+++ Excerpt to read

I’ve been making a lot of stuff for my D&D buddies using Stable Diffusion. With hands, I basically brute force it. Using an A100 40GB on Colab I can generate ~28 or so (depending on the size of the prompt, Automatic1111 allows for prompts above the 75 token limit at the expense or more vRAM per image) batches in about a minute, filter those and look at the one with the best hands, then feed it back in using inpainting (so regenerating just that small space, not the whole image) and eventually get one set of good hands and 100 sets of bad hands. If you’ve got a mysterious sixth finger you just inpaint it off and add latent noise under the inpaint instead of the original picture (just a checkbox in the ui) and set your denoising to 0.80+ and it’ll replace the finger with the background pretty consistently.
Yeah, I fiddle with it locally and img2img/inpaint is very helpful with these kinds of touchups. Currently playing with LoRA training to put my friends into pictures, but I haven't figured it out well enough to get it working with inpainting - Still easier to Photoshop their face in and use inpaint to merge everything together.

++++++
+++ Supplied material

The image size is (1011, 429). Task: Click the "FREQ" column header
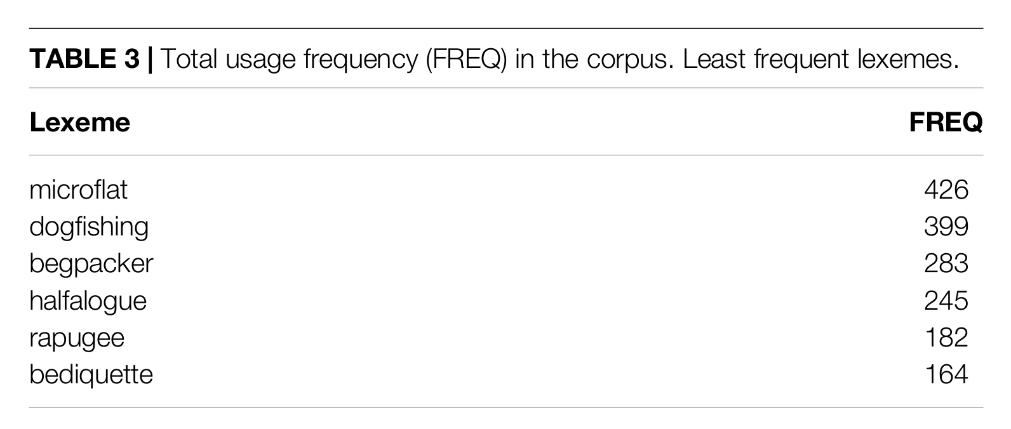click(x=945, y=122)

++++++

» **Set of tasks**
1 – In the Stable Diffusion thread, what denoising strength is recommended when inpainting away an extra finger?
2 – Carry on the Stable Diffusion thread after its last sentence.
The lines here have nothing to do with the Stable Diffusion thread.

» **Answers to the problems**
1 – 0.80 or higher.

2 –
My rough understanding is that it is not a problem affecting Midjourney alone but pretty much all other engines as well and that it is not related to drawing hands per se but figuring out hands in the context of a human body. In other words, drawing an individual hand is not a problem, drawing a hand attached to a body could be challenging depending on the scene and drawing multiple human bodies with hands is virtually impossible to get right in one pass.
Yes, the hands were not the only problem, perhaps the most obvious, the teeth were usually pretty bad too, they too have improved largely with Midjourney v5, I suggest going to the Midjourney subreddit to see the different results.
It's easy to prompt for people with closed mouths and hands not visible, but with MidJourney at least, I would consistently get what I can only describe as "stuff on their face" with almost every prompt involving a human. Less often with white people, but even then pretty often.
I mean, I just typed "/imagine asian warrior nun --v 4" into Discord, thinking of Beatrice from the recent Netflix series, and three of the four results show what I'm talking about: https://i.imgur.com/499QCn6.png
I only see "stuff on the face" in the third image, which I guess is an improvement. I'm not sure I'd call hands "fixed" based on this image alone, but they're better.
Similar issue exists for all networks that involve translation, despite the task, so classifiers, though I don’t know whether it has been resolved.
With classifiers the issue is that if you place sufficient objects in space that co-occur the model will believe that it is a class with said objects, eg a face, but the problem is the relative positioning of them plus all angles of rotation.
I think geometric deep learning has a solution for the rotation ia rotation invariant models, but I haven’t gone through that book yet.
I feel like everyone is collectively pranking me with these generative AIs.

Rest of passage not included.